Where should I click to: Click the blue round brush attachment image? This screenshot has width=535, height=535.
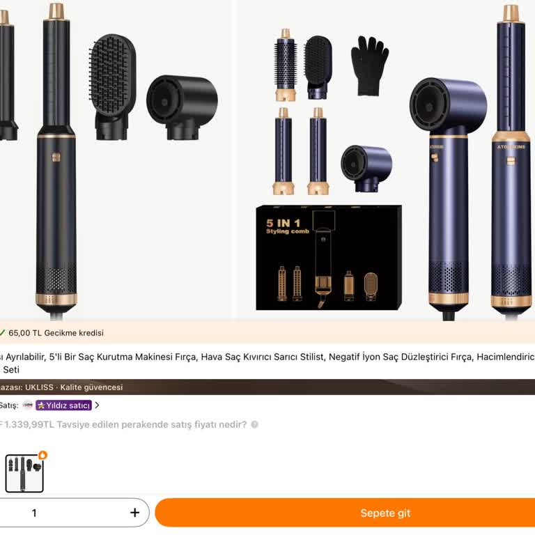pos(285,65)
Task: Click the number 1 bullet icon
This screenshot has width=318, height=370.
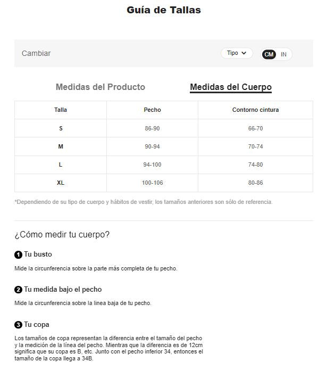Action: click(x=18, y=255)
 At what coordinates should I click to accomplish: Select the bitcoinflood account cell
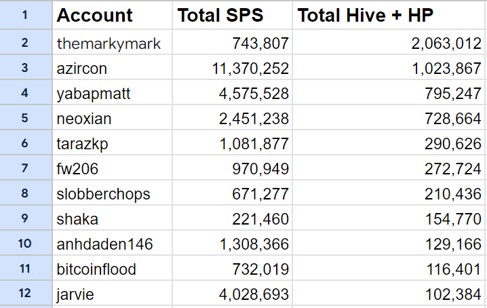pos(96,269)
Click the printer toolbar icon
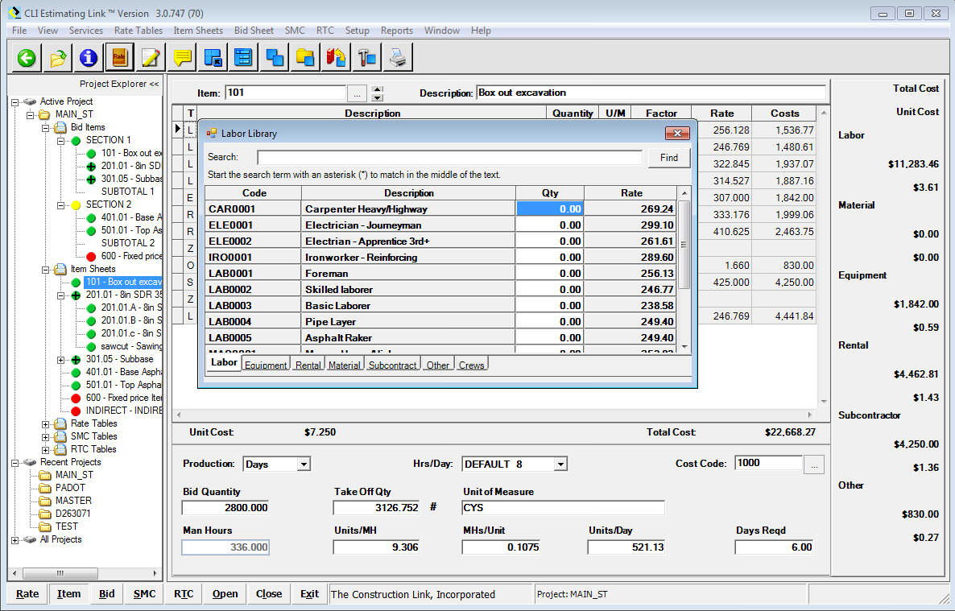 (x=398, y=58)
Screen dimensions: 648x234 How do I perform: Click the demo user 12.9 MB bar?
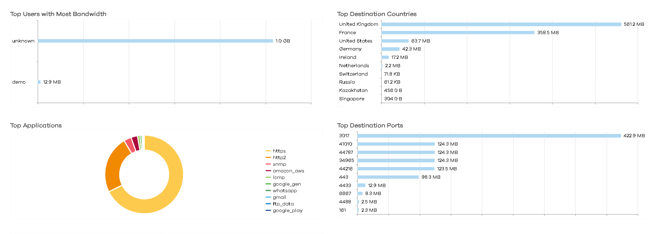tap(39, 82)
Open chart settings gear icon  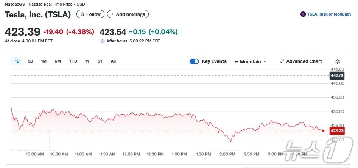click(x=338, y=61)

—————

● Exercise: Rewrite the stretch from the start of the material through the line containing "tap(39, 82)", adding 132 to every coordinate in the answers. Leave out the pictures.

● Exercise response:
Where should I click to: Click the blue round brush attachment image? This screenshot has width=535, height=535.
pos(417,197)
Task: Click the number 1 bullet icon
This screenshot has width=318, height=370.
Action: click(x=150, y=387)
 At what coordinates should I click to accomplish: Select the bitcoinflood account cell
pos(228,401)
Click the printer toolbar icon
 (x=530, y=190)
Screen dimensions: 648x234 How do I perform: Click the demo user 12.9 MB bar?
tap(171, 214)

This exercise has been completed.